*DATA TO PROCESS*
══════════

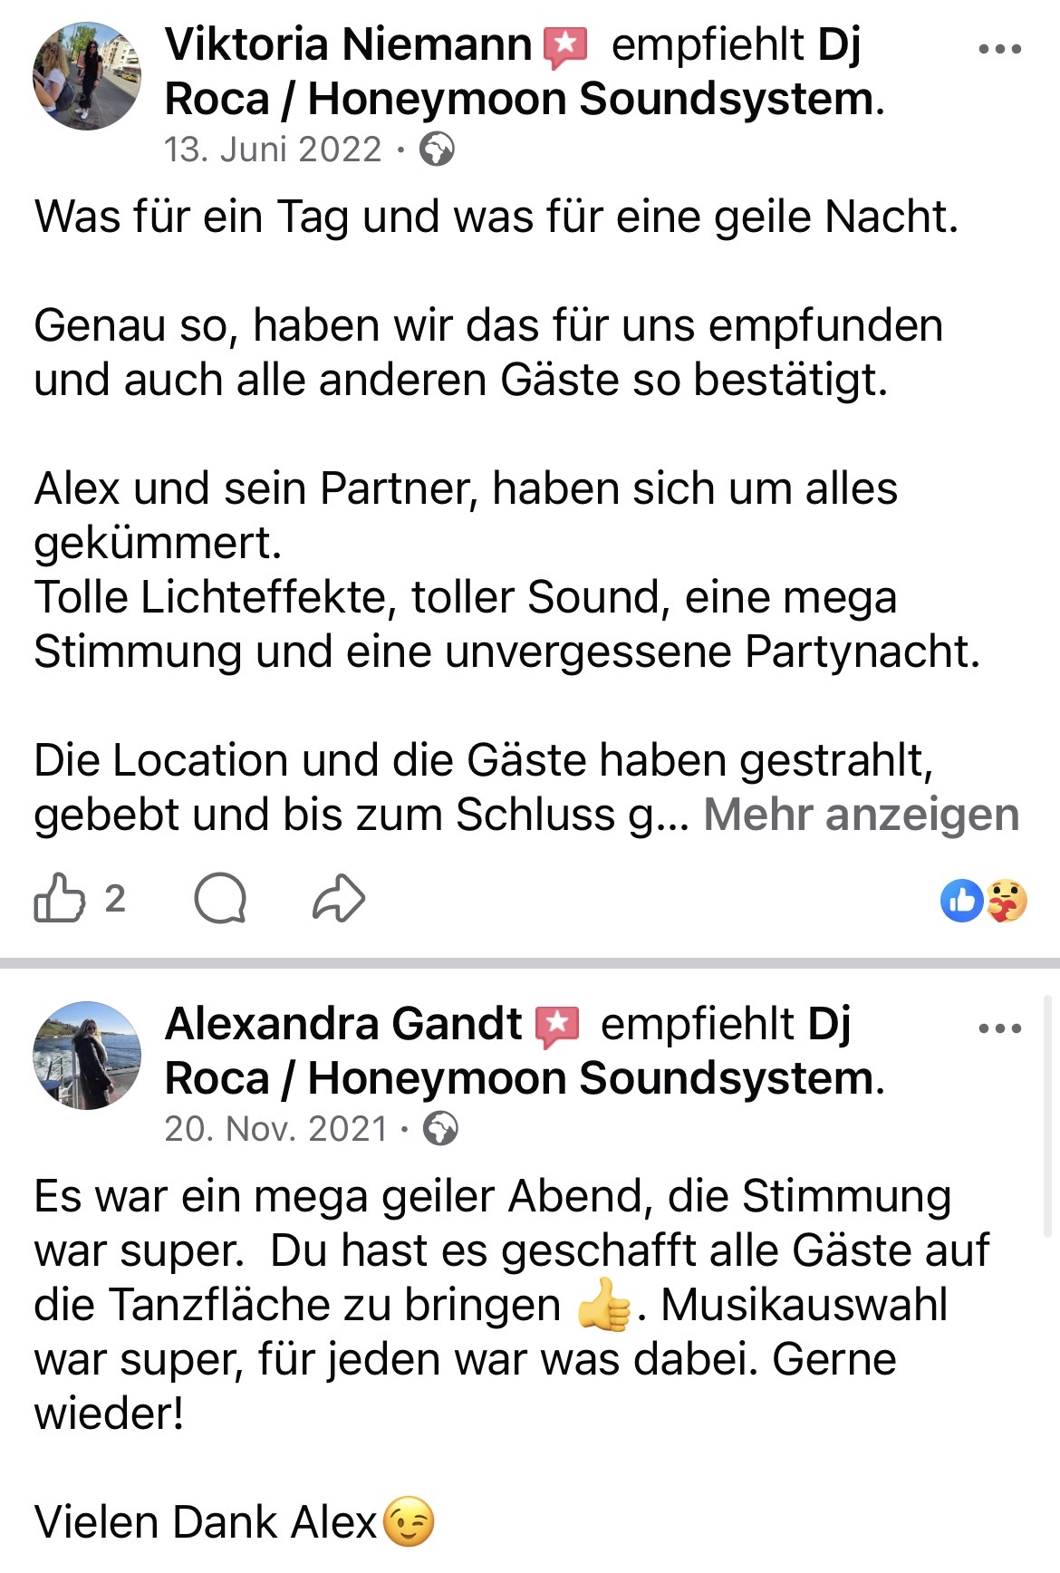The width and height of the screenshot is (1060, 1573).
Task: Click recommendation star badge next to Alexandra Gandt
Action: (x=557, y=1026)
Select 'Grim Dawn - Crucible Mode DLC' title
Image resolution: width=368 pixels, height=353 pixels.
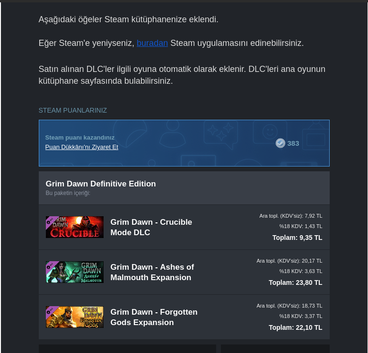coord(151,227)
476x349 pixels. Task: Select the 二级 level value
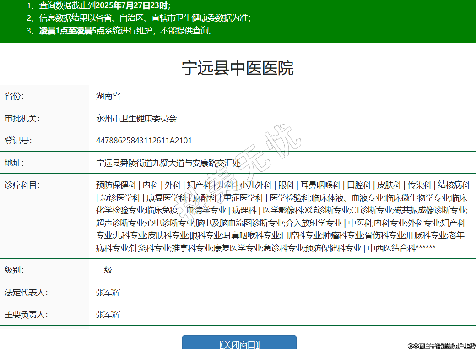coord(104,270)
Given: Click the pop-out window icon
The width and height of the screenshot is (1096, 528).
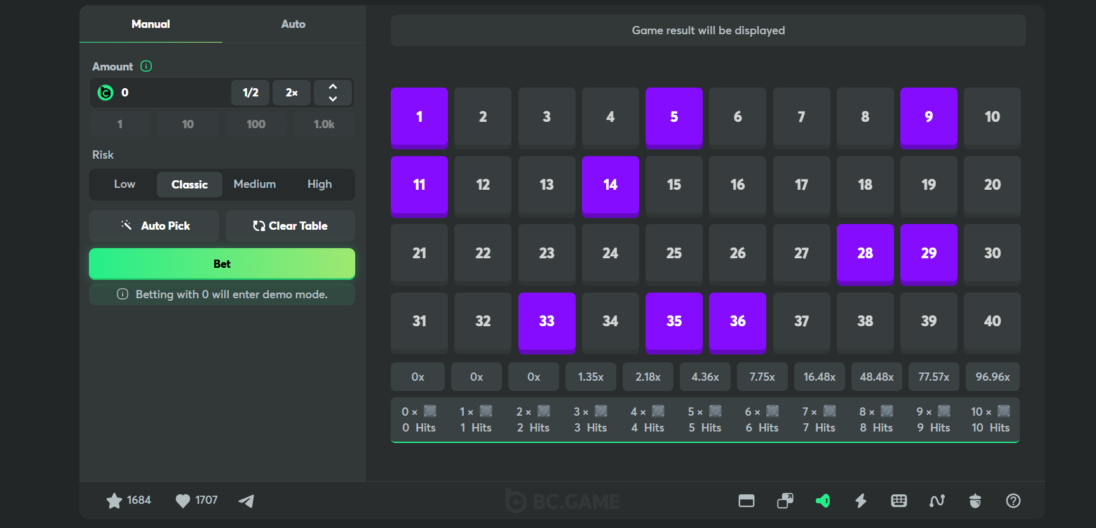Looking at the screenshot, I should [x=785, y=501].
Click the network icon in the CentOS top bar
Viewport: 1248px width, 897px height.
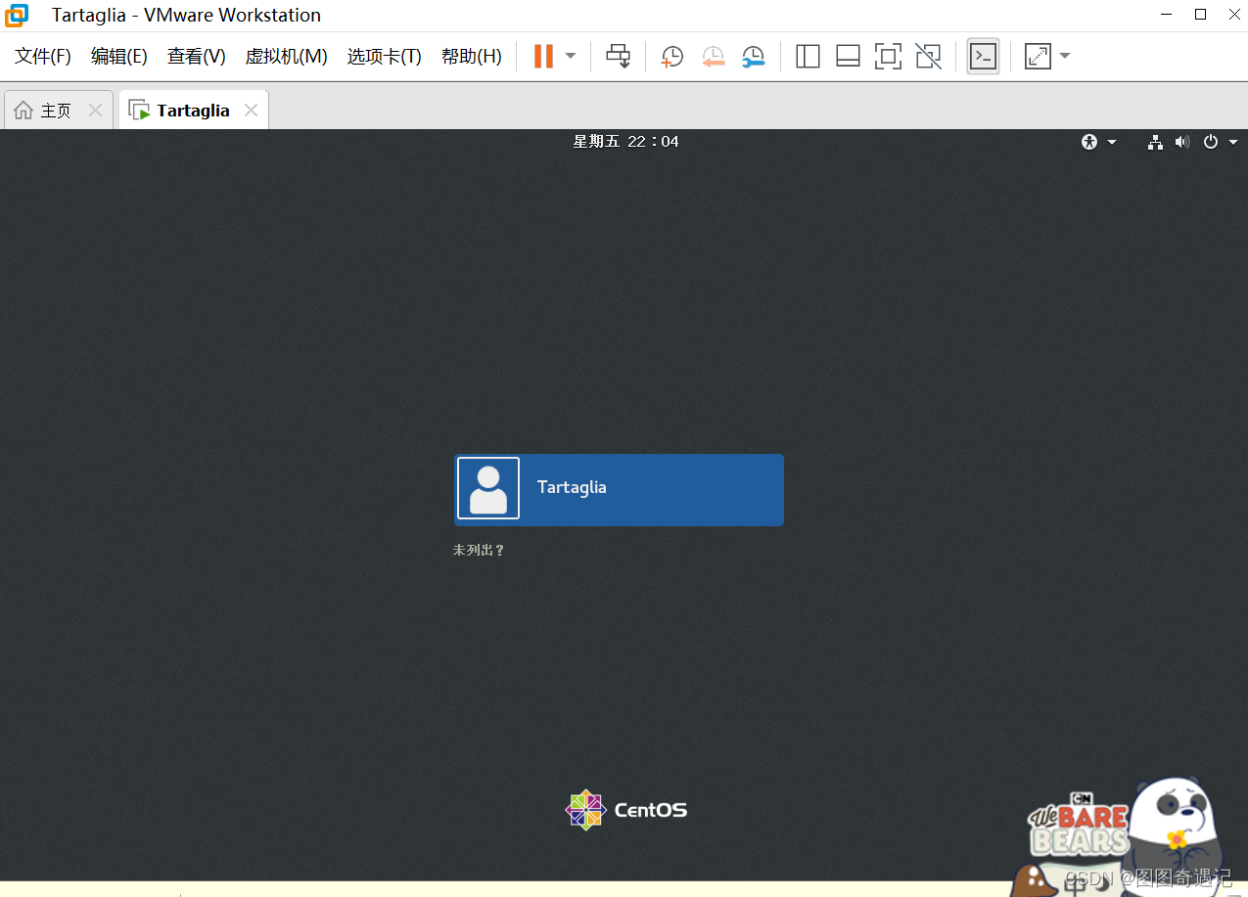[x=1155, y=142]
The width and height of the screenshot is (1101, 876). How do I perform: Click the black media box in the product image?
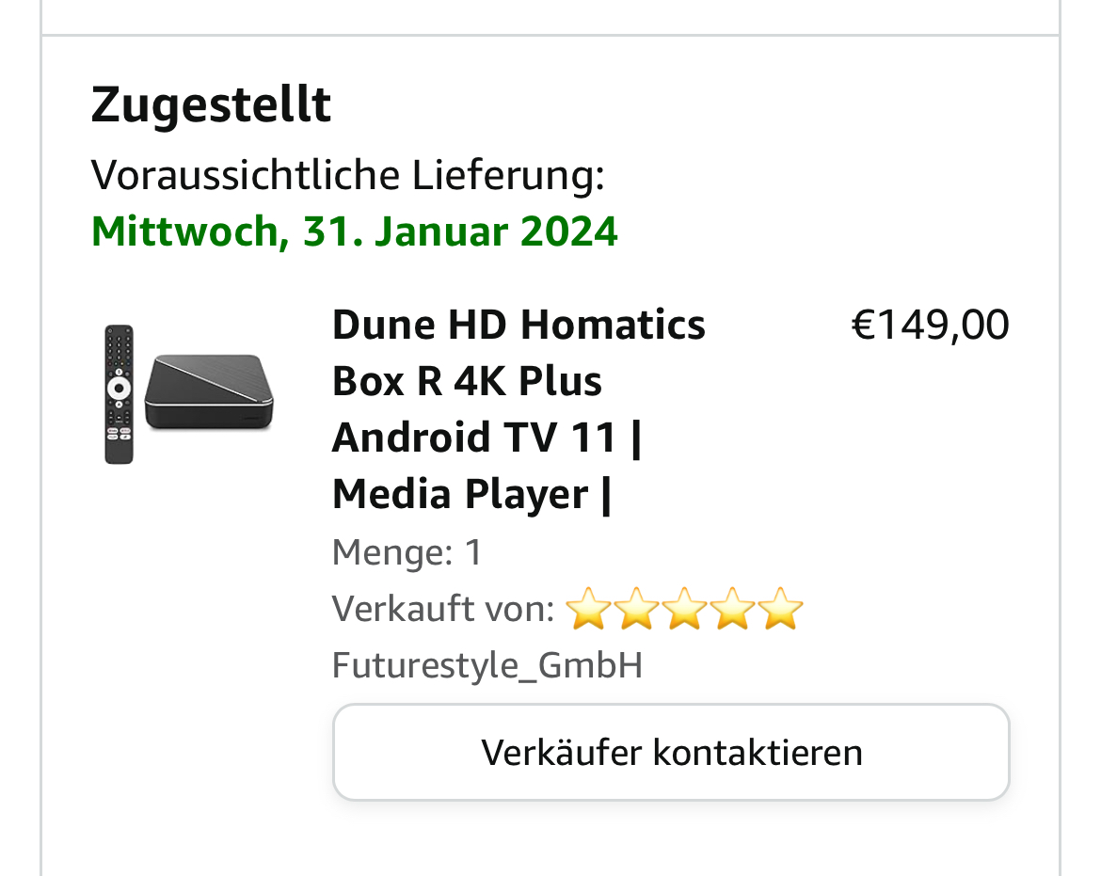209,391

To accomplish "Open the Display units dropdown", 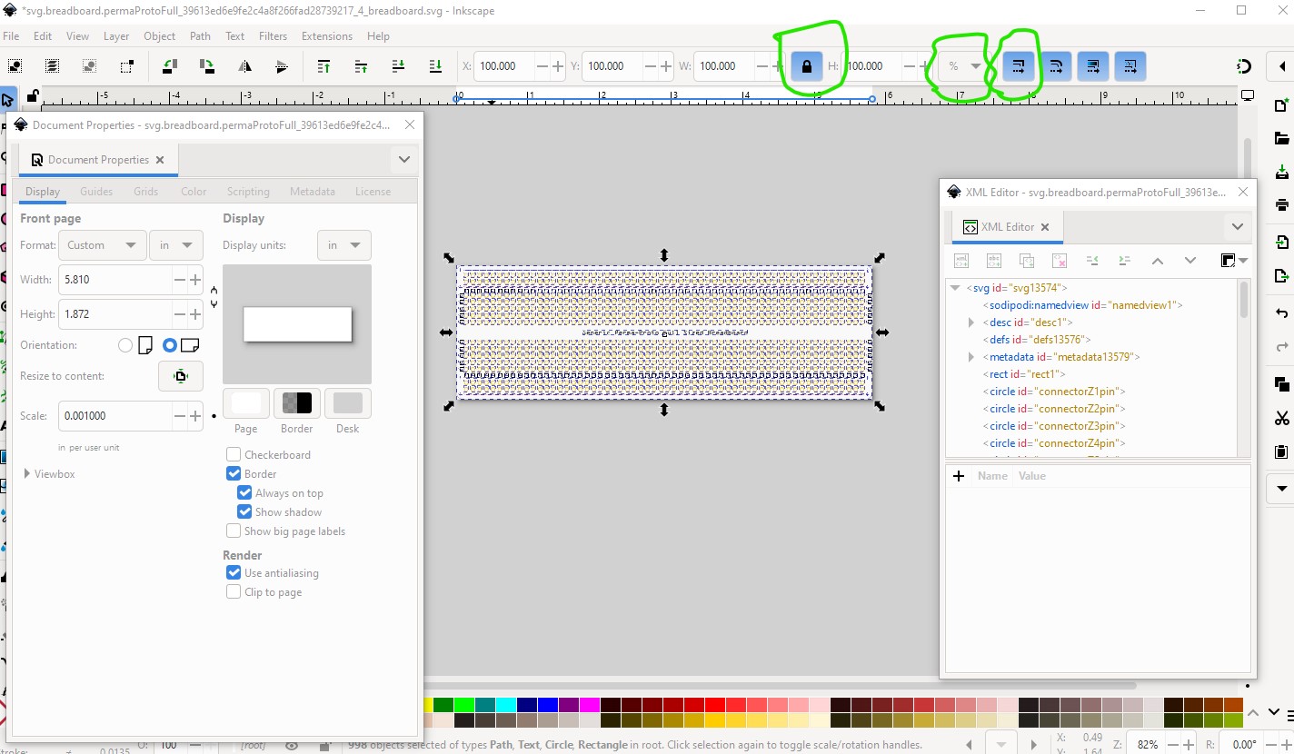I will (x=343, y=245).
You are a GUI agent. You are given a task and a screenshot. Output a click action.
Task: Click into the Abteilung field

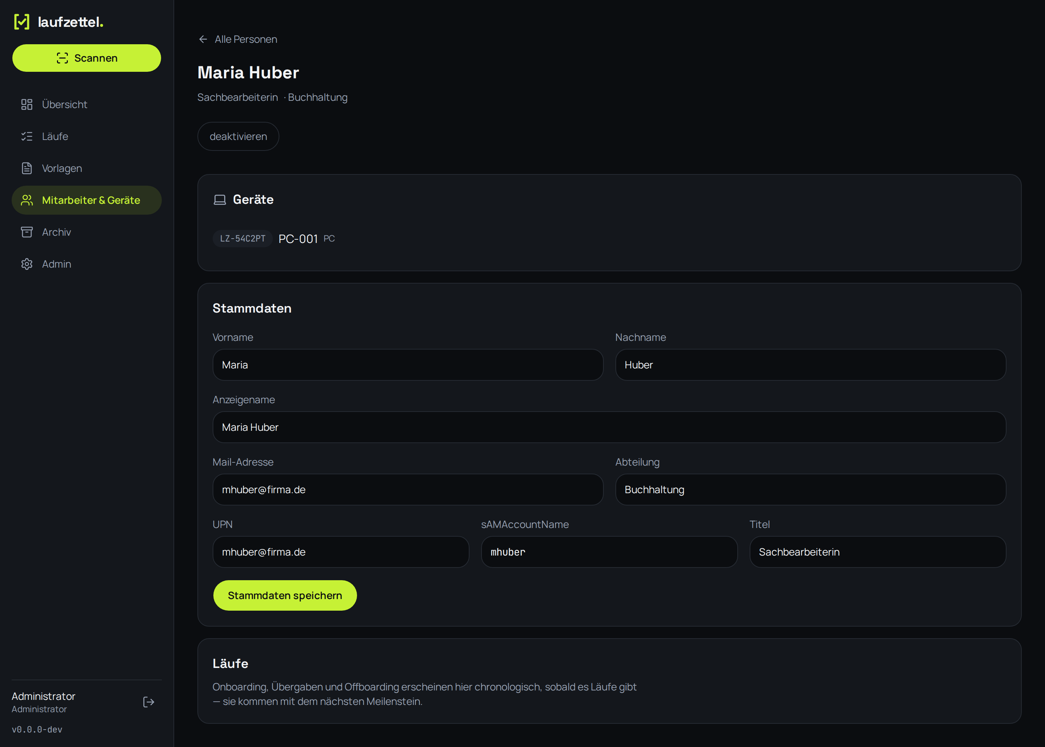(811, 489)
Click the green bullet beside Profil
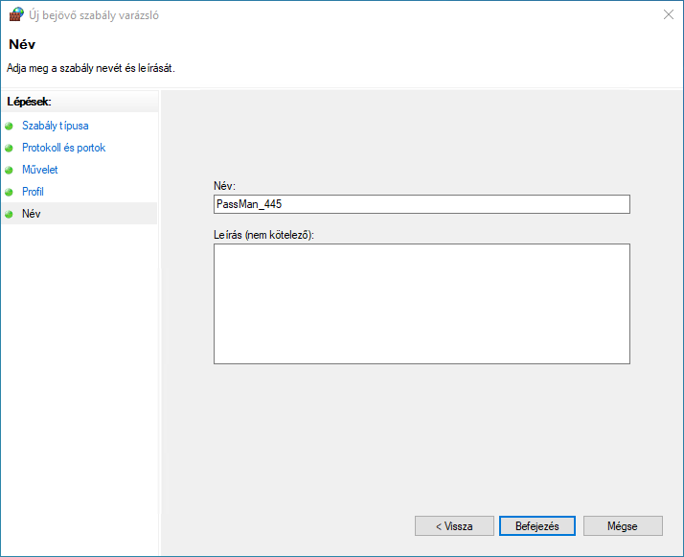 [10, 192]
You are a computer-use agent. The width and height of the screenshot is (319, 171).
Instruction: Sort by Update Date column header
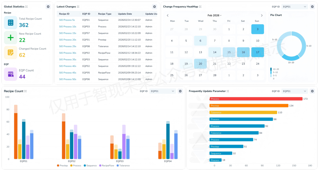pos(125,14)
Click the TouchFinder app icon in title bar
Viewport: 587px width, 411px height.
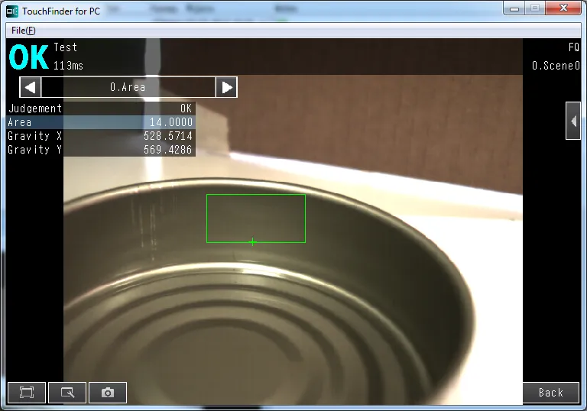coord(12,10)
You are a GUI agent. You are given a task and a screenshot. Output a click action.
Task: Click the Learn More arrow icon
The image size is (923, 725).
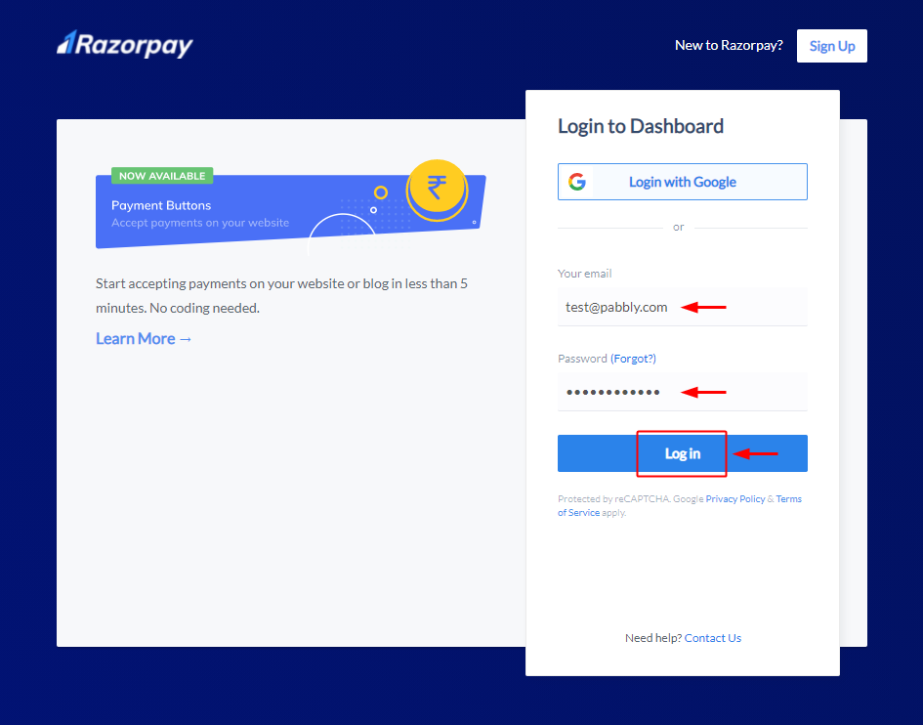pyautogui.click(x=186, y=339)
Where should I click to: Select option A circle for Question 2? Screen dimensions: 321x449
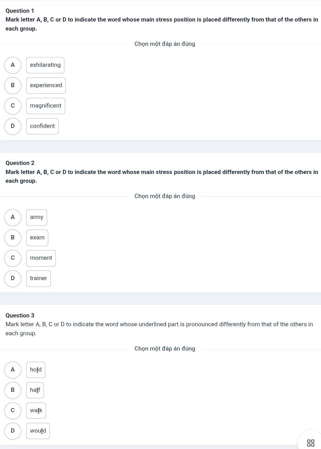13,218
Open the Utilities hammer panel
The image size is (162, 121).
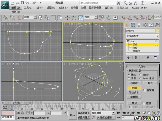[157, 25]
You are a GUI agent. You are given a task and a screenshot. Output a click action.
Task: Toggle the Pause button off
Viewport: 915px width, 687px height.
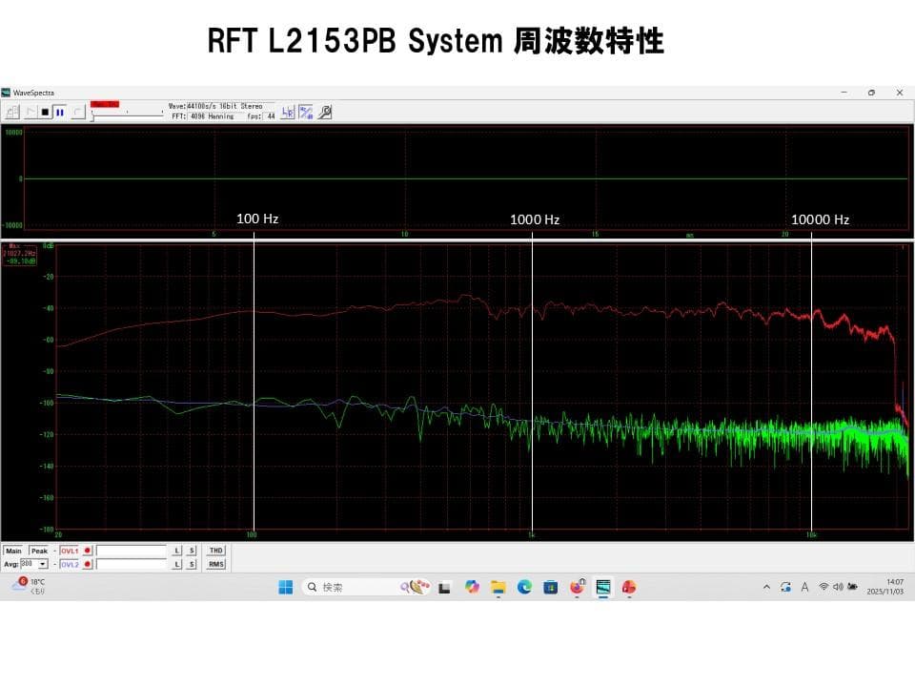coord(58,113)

══════════

*DESCRIPTION OF THE TASK*
Begin the copy at the line containing "Where should I" and end it at the last line of the records; transcribe exactly and exclude pictures.

*ANSWER BELOW*
Where should I click to: Select option A circle for Question 2? Screen dimensions: 321x449
13,218
Open the Utilities hammer panel
The image size is (162, 121).
[157, 25]
You are a GUI agent. You are given a task and a screenshot. Output a click action.
Task: Toggle the Pause button off
Viewport: 915px width, 687px height.
coord(58,113)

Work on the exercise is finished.